Little Evidence of Suicide Reduction

It has long been claimed by gender activists, and with greatest passion, that if parents do not fully go along with their child’s request for alternative gender affirmation and medicalized treatments, they could be responsible for their own child’s death. Yes, it is a dramatic claim, presented by far too many medical professionals with this ominous assertion, “Would you rather have an alive son or a dead daughter?”

But is it true?

In her summary of major findings, Cass explains,

It has been suggested that hormone treatment reduces the elevated risk of death by suicide in this population, but the evidence found did not support this conclusion.

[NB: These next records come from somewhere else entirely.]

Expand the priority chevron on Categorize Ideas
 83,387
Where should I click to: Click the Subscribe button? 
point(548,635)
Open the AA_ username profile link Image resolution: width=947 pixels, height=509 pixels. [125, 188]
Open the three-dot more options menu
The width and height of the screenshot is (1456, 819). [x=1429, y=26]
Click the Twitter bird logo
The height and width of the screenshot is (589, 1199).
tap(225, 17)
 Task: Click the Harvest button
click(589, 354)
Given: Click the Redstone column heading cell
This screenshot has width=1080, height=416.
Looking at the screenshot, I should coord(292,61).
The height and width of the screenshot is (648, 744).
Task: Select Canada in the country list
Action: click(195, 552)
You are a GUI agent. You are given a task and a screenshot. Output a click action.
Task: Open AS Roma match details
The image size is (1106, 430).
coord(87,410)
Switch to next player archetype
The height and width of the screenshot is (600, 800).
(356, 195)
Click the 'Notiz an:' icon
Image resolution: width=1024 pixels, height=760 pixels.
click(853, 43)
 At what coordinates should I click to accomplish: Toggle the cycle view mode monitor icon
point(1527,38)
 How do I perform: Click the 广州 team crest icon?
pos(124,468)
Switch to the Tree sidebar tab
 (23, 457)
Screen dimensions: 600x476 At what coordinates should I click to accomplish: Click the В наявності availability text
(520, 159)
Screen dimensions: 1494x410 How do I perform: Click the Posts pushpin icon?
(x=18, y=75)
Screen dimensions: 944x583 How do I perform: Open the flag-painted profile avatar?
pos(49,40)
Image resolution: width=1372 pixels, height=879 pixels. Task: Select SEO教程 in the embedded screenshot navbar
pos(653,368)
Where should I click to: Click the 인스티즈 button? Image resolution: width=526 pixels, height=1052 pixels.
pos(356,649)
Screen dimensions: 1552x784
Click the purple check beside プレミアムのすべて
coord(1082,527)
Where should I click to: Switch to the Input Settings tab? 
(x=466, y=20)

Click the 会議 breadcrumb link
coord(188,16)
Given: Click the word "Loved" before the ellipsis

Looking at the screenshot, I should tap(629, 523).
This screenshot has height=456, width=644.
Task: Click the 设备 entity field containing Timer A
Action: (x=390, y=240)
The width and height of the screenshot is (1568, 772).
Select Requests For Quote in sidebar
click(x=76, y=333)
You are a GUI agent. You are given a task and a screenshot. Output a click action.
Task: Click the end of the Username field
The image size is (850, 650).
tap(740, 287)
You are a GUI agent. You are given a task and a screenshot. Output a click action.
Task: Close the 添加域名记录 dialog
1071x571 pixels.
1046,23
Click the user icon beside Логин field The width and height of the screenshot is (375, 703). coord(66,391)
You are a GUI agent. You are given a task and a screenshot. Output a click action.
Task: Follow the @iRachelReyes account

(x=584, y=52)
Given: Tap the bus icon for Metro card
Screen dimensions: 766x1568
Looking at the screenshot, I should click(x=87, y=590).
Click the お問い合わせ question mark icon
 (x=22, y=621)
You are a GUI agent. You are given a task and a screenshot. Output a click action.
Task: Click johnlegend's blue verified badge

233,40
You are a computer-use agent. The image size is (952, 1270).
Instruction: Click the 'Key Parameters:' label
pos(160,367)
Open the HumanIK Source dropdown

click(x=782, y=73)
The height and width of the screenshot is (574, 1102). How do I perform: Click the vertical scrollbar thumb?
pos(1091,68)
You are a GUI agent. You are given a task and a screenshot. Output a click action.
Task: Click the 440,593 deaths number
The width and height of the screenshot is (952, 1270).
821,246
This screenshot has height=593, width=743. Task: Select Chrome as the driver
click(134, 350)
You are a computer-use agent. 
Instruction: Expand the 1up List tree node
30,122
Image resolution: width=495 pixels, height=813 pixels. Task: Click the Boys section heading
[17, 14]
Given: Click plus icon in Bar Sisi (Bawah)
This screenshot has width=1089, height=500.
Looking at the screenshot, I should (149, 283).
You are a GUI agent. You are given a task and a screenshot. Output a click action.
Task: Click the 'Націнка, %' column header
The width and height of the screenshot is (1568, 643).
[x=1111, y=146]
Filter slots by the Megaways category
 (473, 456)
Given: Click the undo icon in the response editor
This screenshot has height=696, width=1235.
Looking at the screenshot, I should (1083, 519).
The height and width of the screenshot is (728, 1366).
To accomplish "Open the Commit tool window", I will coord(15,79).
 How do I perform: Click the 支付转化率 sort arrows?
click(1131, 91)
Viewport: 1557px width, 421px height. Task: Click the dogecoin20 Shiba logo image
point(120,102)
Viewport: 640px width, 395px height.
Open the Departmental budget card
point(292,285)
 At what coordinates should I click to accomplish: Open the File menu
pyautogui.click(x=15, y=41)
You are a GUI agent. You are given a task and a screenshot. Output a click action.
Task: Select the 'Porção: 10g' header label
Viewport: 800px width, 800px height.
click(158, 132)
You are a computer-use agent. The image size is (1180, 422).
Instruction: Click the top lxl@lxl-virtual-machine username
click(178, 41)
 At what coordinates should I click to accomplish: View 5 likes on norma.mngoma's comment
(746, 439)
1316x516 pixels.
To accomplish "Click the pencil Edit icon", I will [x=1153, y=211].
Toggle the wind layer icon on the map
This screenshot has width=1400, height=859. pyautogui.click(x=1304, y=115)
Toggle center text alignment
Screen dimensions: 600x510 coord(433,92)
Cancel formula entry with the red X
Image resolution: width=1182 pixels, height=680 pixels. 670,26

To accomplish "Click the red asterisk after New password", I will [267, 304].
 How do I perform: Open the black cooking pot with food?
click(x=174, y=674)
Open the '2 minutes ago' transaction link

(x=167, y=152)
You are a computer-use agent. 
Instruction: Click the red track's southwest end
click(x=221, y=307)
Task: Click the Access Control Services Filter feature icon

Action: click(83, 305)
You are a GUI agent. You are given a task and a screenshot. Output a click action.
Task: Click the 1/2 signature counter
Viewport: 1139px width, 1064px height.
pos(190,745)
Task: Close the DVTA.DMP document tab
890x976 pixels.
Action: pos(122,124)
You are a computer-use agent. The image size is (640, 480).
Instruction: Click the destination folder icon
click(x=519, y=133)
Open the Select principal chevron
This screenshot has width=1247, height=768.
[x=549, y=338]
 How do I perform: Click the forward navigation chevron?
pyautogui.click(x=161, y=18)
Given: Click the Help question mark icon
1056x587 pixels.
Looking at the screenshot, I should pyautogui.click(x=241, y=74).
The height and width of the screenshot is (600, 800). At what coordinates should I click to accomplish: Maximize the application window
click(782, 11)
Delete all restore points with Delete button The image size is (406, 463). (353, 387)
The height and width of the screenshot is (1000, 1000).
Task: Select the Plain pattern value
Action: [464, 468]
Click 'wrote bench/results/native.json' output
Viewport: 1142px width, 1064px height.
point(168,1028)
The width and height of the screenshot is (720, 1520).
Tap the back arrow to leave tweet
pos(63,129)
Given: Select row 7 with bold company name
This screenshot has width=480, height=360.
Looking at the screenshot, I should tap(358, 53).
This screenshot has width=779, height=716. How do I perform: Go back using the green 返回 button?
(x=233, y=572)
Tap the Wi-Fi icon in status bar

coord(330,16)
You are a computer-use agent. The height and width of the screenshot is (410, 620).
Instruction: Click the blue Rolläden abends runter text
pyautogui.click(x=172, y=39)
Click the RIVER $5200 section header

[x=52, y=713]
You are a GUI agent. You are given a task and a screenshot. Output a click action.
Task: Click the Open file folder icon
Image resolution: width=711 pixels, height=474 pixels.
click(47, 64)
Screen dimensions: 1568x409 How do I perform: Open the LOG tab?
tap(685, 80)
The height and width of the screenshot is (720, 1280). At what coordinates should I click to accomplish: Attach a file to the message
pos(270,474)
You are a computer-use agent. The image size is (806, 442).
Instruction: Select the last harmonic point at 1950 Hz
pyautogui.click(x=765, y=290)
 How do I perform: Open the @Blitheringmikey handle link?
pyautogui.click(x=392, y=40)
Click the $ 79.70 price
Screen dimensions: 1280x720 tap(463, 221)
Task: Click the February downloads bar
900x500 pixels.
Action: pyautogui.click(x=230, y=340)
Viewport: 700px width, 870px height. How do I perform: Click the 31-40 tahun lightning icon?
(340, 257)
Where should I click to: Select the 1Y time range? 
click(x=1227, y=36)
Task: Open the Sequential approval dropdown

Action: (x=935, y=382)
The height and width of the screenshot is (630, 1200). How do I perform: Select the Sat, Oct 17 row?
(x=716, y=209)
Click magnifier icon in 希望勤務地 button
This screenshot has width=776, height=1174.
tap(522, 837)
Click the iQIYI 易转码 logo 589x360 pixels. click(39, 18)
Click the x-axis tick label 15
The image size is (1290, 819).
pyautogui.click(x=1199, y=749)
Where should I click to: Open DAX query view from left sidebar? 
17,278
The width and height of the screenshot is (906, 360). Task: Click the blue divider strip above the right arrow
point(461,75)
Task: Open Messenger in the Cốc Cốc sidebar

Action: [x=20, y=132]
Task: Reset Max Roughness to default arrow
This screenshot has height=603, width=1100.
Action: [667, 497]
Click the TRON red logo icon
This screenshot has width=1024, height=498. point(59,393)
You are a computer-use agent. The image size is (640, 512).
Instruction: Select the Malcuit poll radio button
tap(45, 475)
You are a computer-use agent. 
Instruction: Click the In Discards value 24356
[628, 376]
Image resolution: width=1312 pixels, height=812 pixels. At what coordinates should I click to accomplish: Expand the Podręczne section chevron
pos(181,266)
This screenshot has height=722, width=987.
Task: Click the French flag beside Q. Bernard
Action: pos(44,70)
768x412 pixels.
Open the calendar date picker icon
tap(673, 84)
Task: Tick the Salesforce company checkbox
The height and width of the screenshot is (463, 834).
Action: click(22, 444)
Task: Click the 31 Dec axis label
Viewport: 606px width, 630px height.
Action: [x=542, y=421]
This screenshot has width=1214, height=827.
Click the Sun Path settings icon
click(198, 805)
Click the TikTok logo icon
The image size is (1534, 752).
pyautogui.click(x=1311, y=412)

There is additional data showing this claim is false.

Conclusion

The United States and Canada should drop their blind allegiance to baseless gender ideology and follow other European nations like the U.K., Sweden, France, Finland, Norway, Sweden, the Netherlands, Germany and Belgium that are now setting notable limitations or dramatic reversals on so-called “gender affirming care.”

These countries are realizing the data on the matter is not as clear as gender activists, and their dedicated allies in the medical profession, authoritatively claim. Nor are these approaches helping the children and adults they claim to help, and this conclusion continues to grow stronger.